> GIVEN PASSAGE
::::::::::
That the species of Mankind was formed of the mud and clay of the Earth to make the whole world, and the Universe beyond into a mudpie with a flaky clay crust is beyond question. But to what purpose, to what end may Humankind bend its sweaty brows in the accomplishment of this end? And to what purpose in fighting the Universe itself, if the Universe is, obviously, much bigger than us, and would whip us in any fair fight, no matter how drunk we might manage to make the Universe?

Obviously, we'll have to rely on quickness and deception.

Whence derives, then, this unquenchable thirst in each one of us to fully command our surroundings? The mere fact that we can transform a tree into a birdhouse with louvered blinds, and shutters, and a pitched roof in a Late-Victorian style seems rather pointless in its teleology. Was not the tree already a birdhouse? Of course! we must reply, but that is not the point.

Life is no improvised dance, but an endless and pitiless urge to order. We emerged from the teeming pool of stygian chaos, and diligently have maneuvered to regulate all the moments of our lives, from cradle to grave. This was not an easy struggle. It was not without its rigors: its arduous ascents, its crushing defeats and its stunning victories.
::::::::::
> GIVEN MATERIAL
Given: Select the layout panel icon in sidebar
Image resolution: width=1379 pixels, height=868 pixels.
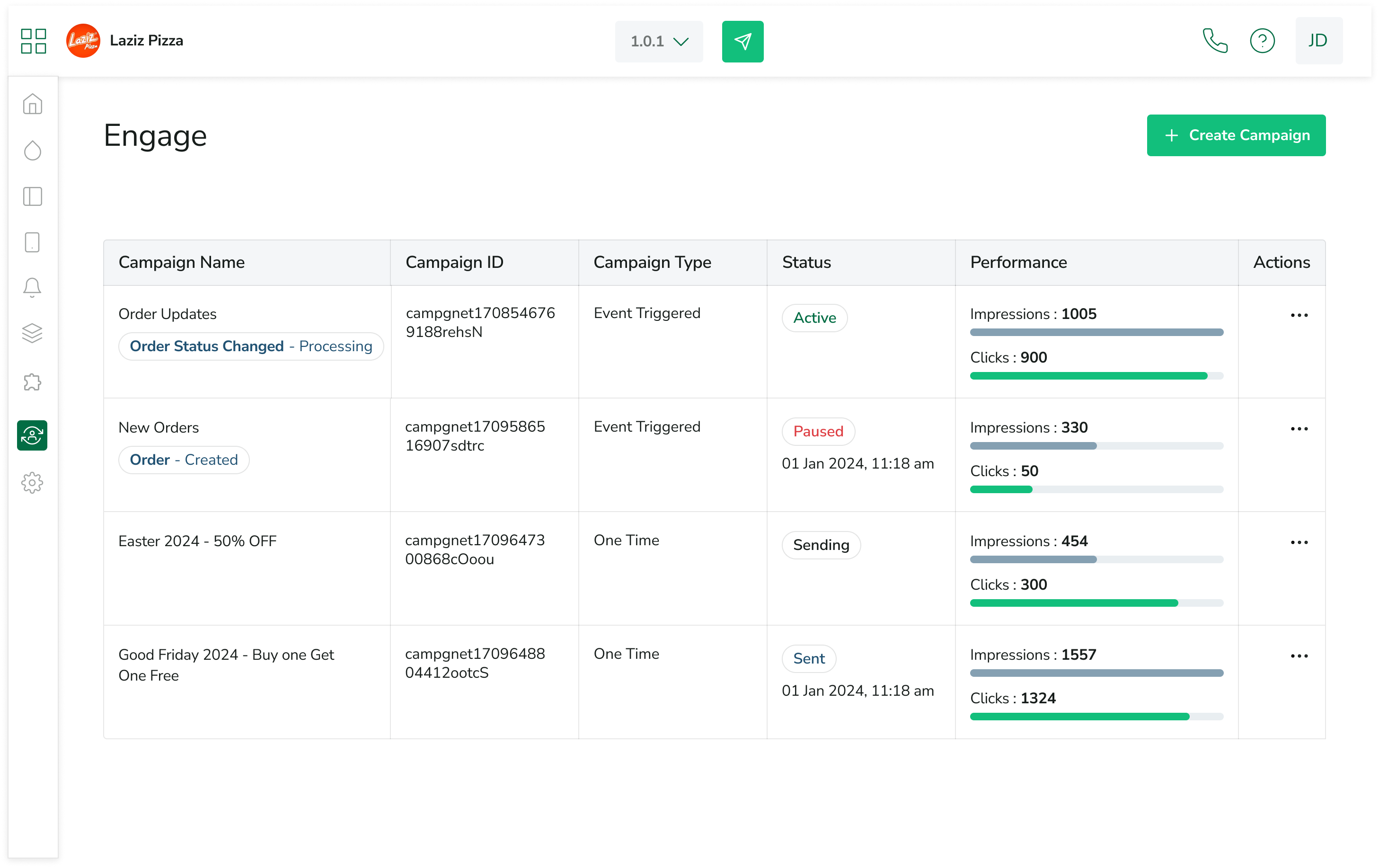Looking at the screenshot, I should click(33, 196).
::::::::::
Could you resume the passage on humankind's urge to order the universe, starting right after its last sentence? These lines stand apart from the passage on humankind's urge to order and are unrelated to it.

> WRITTEN ANSWER
The wristwatch was bought for us only by the sacrifice of countless lives, through numberless minutes and hours learning to make files smaller and smaller until, at last, we could carve the tiny little gears which would give us mastery over time itself.

And what of the terrible conflicts and upheavals which made it possible to standardize time, so that, anywhere there might be an uplink, anyone, ANYONE could set his or her wristwatch to the right time? And this only a minor skirmish in the war to subdue chaos.

If, as some pessimists believe, the laws of Entropy are, finally, unbeatable, we have already conceded that struggle to Entropy. But is not our history one of achieving the improbable in the face of the impossible? The imperfect in the face of the important? The impassable in the face of the impervious? Are we not impressive?

Cynics, men of little faith and smaller intellect, have claimed that it would be impossible to travel from Portland to Boise in less than a week. Now, we fly!

Critics, those who cannot write writing about those who can, have belittled and abandoned any hope that chaos can be controlled, and yet Major League Baseball has not missed a year of play, even when Europe was in flames, and the whole world arrayed in full battle bear to strive in the greatest expenditure of gunpowder Marco Polo could ever have imagined.

We must buck up.

The odds are long, but the risk of defeat is too intolerable.

Even now, our implacable foe moves against us, locked tight in the death-grip of an arm-wrestling tournament that is smugly believes it cannot lose. Rust never sleeps.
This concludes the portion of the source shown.